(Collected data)
------

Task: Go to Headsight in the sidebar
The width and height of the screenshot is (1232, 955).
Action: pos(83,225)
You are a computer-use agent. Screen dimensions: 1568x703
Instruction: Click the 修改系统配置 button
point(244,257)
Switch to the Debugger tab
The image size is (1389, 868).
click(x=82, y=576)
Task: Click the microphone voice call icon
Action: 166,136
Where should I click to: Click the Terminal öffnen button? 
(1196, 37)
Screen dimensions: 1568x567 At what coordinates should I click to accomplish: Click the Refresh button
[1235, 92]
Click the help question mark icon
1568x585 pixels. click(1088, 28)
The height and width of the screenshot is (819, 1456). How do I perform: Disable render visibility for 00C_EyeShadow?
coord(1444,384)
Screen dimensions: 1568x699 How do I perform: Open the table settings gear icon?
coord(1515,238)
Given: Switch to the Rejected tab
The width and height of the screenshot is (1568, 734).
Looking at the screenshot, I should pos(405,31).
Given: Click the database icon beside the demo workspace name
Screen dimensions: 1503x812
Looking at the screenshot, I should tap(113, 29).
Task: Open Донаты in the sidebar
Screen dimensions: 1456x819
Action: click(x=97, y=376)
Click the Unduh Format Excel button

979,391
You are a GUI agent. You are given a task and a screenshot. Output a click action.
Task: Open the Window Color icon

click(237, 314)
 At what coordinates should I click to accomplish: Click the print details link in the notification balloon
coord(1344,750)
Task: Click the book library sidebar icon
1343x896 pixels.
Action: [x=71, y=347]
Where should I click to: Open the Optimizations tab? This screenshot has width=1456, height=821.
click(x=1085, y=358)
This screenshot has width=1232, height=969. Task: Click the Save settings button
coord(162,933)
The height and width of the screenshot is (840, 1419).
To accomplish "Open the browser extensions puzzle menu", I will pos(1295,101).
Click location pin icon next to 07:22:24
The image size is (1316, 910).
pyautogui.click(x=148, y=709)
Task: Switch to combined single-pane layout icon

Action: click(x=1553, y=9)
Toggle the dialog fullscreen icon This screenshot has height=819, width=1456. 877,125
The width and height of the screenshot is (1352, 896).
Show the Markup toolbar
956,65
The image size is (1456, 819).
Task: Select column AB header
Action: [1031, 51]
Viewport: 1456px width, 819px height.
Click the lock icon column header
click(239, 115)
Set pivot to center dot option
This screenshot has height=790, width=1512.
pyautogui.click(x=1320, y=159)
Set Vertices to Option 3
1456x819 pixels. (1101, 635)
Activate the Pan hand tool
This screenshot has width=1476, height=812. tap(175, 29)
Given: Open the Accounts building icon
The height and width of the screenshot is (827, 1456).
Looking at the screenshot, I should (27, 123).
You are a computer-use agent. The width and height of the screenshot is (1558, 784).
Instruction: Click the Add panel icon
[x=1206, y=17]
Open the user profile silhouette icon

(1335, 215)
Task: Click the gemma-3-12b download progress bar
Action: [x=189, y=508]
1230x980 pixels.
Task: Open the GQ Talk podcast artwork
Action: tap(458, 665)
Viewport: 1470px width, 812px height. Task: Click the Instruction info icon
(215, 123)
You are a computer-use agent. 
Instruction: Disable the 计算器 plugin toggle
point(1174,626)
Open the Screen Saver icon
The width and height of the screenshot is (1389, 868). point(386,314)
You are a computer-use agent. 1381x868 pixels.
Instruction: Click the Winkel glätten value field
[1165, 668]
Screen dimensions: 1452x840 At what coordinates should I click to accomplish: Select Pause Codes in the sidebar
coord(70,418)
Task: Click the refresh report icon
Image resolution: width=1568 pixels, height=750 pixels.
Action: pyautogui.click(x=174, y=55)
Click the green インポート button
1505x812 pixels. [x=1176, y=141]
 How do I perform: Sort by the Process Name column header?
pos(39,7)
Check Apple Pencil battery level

------

The task ▸ The answer must consist solely of the lines from the first line of the data to the line holding "You are a computer-use agent. Screen", each given again exactly.

Task result ▸
Task: Go to Headsight in the sidebar
The width and height of the screenshot is (1232, 955).
Action: pos(83,225)
You are a computer-use agent. Screen dimensions: 1568x703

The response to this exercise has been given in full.